I've decided to do something new with this blog that might make updates a bit more frequent and routine. A weekly entry that I'm calling "Favorite Song of the Week." It's just a song that I've picked out to showcase here with no rhyme or reason except that I really like it. I'm not sure if this will remain a Wednesday thing, but it probably won't due to my college schedule. Something on the weekend is more likely. But for now, here's this week's entry, folk singer Karen Dalton's cover of The Band's In a Station.



Karen Dalton was an obscure folk singer who put out two albums in the lte sixties and early seventies.
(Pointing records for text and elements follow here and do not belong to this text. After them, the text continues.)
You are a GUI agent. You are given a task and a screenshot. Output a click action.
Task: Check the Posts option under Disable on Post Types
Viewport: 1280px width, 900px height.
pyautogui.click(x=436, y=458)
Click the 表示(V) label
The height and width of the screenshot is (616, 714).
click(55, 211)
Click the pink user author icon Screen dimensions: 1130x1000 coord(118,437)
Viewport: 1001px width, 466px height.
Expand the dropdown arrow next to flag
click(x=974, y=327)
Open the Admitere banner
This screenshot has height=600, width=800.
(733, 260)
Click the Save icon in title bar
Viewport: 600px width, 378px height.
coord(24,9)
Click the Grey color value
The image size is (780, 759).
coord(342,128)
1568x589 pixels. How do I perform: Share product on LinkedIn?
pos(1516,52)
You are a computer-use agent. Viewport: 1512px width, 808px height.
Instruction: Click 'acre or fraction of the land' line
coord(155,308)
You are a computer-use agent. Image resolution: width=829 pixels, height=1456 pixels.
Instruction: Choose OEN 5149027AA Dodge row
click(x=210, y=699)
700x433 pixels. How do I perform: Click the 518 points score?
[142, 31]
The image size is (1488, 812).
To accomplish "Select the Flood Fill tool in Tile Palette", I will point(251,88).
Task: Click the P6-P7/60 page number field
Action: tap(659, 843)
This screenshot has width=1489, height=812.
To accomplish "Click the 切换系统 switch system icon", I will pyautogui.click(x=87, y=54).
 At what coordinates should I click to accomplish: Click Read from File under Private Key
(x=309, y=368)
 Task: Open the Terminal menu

Bob Dylan himself said that Dalton was his favorite singer, comparing her voice to Billie Holiday's, which is a comparison that has been made about her by many people who have heard her. Dalton was different from most other folk musicians of the era due to the fact that she didn't write her own material, but after hearing her singing The Band's In a Station, it's really not that big of a problem. It's rare for someone to cover the band and actually improve on their material, especially with a song as good as Richard Manuel's brilliant In a Station, but she did it. Manuel's vocal performance on the original was one of his best, and considering that Manuel is one of the greatest vocalists in the history of popular music, somebody outshining his performance is no easy feat. But Dalton did it.

Her version is a lot jazzier than The Band's original, which fits the Billie Holliday comparison that people make of her. Her voice is a ragged, world weary croak, but in this context, it's absolutely gorgeous.

As for Dalton herself, the album this was on, In My Own Time was the last one she ever recorded. Some unreleased recordings have been put out in recent years, but she apparently never recorded again after 1971. From what I've read, she wasn't a psychologically well woman. She was more than likely psychotic and more than likely a life long drug addict. There are two semi-conflicting stories about her death. It's been confirmed that she died of AIDS in 1993, and it was initially believed that she died in the streets of New York City. It was later confirmed that she died in Upstate New York under the care of her friend, guitarist Peter Walker.